● BRIEF
Once you find the line that contains "Task: Click the" in the entries below, give it again along with every following line, unchanged, through the final one.
___ INFORMATION SUPPLIED
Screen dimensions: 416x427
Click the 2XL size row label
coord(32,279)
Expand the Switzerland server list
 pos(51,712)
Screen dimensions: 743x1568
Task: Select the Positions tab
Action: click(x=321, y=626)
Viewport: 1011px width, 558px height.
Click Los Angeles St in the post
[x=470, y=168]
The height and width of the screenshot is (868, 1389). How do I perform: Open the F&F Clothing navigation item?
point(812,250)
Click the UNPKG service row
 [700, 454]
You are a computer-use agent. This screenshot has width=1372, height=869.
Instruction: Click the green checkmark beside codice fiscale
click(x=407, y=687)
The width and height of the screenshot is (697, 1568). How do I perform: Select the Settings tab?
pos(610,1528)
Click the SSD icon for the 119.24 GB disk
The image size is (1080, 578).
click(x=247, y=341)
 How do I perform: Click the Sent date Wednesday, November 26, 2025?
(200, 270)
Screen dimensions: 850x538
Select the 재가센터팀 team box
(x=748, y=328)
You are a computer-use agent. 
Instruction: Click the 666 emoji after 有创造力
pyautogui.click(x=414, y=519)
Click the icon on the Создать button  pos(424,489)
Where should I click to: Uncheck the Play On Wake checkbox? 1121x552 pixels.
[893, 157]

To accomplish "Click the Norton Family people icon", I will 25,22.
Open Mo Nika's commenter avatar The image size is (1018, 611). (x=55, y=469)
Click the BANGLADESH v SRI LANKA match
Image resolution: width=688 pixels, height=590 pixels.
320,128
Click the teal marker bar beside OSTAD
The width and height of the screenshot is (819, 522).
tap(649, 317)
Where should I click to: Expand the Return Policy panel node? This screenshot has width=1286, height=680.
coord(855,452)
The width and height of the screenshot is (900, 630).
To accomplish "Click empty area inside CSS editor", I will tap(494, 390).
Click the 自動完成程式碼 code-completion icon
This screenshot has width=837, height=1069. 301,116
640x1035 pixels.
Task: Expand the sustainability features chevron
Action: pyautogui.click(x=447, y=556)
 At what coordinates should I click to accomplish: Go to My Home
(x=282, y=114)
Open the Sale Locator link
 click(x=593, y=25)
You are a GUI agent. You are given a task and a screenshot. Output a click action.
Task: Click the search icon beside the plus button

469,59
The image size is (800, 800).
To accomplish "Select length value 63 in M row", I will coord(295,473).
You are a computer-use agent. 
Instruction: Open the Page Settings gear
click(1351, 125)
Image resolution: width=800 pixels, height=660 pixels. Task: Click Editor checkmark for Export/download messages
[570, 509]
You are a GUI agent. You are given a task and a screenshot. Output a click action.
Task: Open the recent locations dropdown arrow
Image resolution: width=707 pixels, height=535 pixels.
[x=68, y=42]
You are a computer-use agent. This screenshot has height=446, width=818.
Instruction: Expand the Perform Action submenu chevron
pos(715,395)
______
● SOLUTION BELOW
Task: Click the search icon beside the plus button

469,59
The image size is (800, 800).
To accomplish "Select length value 63 in M row", I will coord(295,473).
You are a computer-use agent. 
Instruction: Open the Page Settings gear
click(1351, 125)
Image resolution: width=800 pixels, height=660 pixels. Task: Click Editor checkmark for Export/download messages
[570, 509]
You are a GUI agent. You are given a task and a screenshot. Output a click action.
Task: Open the recent locations dropdown arrow
Image resolution: width=707 pixels, height=535 pixels.
[x=68, y=42]
You are a computer-use agent. This screenshot has height=446, width=818.
Instruction: Expand the Perform Action submenu chevron
pos(715,395)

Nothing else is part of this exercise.